During the last month, most renowned companies lost almost 80,000 jobs in a day. Companies like Philips, Pfizer, Corus, Caterpillar, Home Depot, ING, Sprint Nextel and Steel Company in the UK, have also experienced the shock waves and each dumped a sizeable number of jobs.

According to The Economist (February 5) car companies have also had a share of the recession. Car makers all over the world like Volvo and Saab (Ford and General Motors), Chrysler, Fiat, and Jaguar, Land Rover, among others, are suffocating under the credit crunch. This seems to be just the first round and many other companies shall follow suit if the bailout plan does not materialise soon.

It should be noted that the African continent cannot be spared. It is not insulated enough to survive the shocks of this financial crisis. However, since Africa is not well integrated in the global system, it cushioned a little which may soften the blow. A number of issues emerge from this shortly to depict how “soft” the blow will be.
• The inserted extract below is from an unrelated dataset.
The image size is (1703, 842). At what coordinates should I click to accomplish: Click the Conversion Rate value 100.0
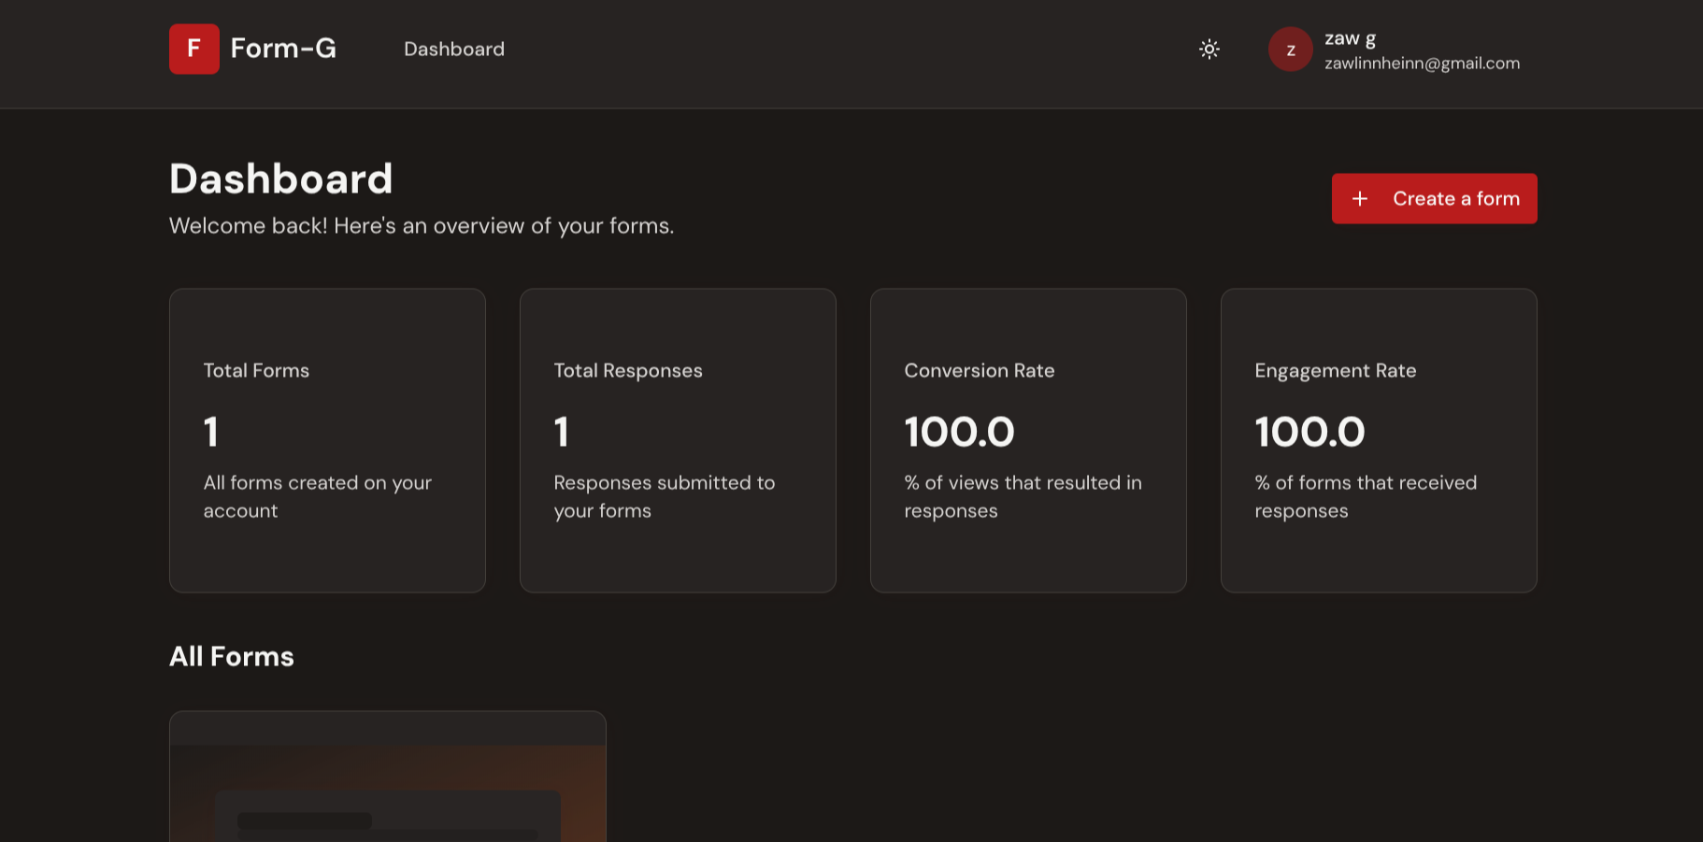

It should be noted that since many European countries are in recession, the demand for African oil and minerals that are mainly Africa’s exports has fallen drastically.

What is further falling is the demand for non-traditional exports like fresh flowers. African petroleum exporting economies like Libya and Nigeria have already reacted by cutting oil output to reverse the sprawl in prices caused by the global recession.

This implies that African economies that are mainly producers of raw materials shall be affected severely. In Nigeria, the Ogun state government has put an embargo on employment into the civil service and cut 12% in the salary and allowances of political office holders to prepare the state for challenges of this economic meltdown.

It is therefore, no longer a myth that the spill-overs of this recession in developed and industrialised countries has so far had dire effects on Africa’s economies. There is an observable slow down in some economies, reduction in capital inflows due to reduction in remittances and foreign investment.

In Uganda, the economy, for example, has been earning a lot of foreign exchange in the form of remittances from Ugandans working abroad.

These remittances had an evidence level of sh2.338 trillion ($1.4b) in the year 2007/08. This made remittances the major source of foreign exchange for the Uganda.

It boosted private investment, capital and macroeconomic stability instrument in Uganda in addition to catering for the needs of individual families of those people working abroad. It is observable that Ugandans working abroad are the force behind the property boom in Uganda, especially in the housing sector.

The closure of Gateway Television, a UK-based broadcasting Company that had operations in numerous African countries is a manifestation of the spillover effects. But if the recession grips so tight, all these will contract and immigrant workers in the hard-hit countries will no longer have money to remit back to their countries. As companies shade more employees, it is probable that many will lose their livelihoods.

According to AMREF (February 10), in Kenya the continuation of this recession shall be a “death sentence” to many vulnerable people with only one out five able to afford two meals a day, 2.5million with HIV under her administration and receiving free ARVS followed by one of the worst droughts in the region, many people do not know how they are going to survive through the recession in case there are no more donations or funding for a number of programmes targeting such people.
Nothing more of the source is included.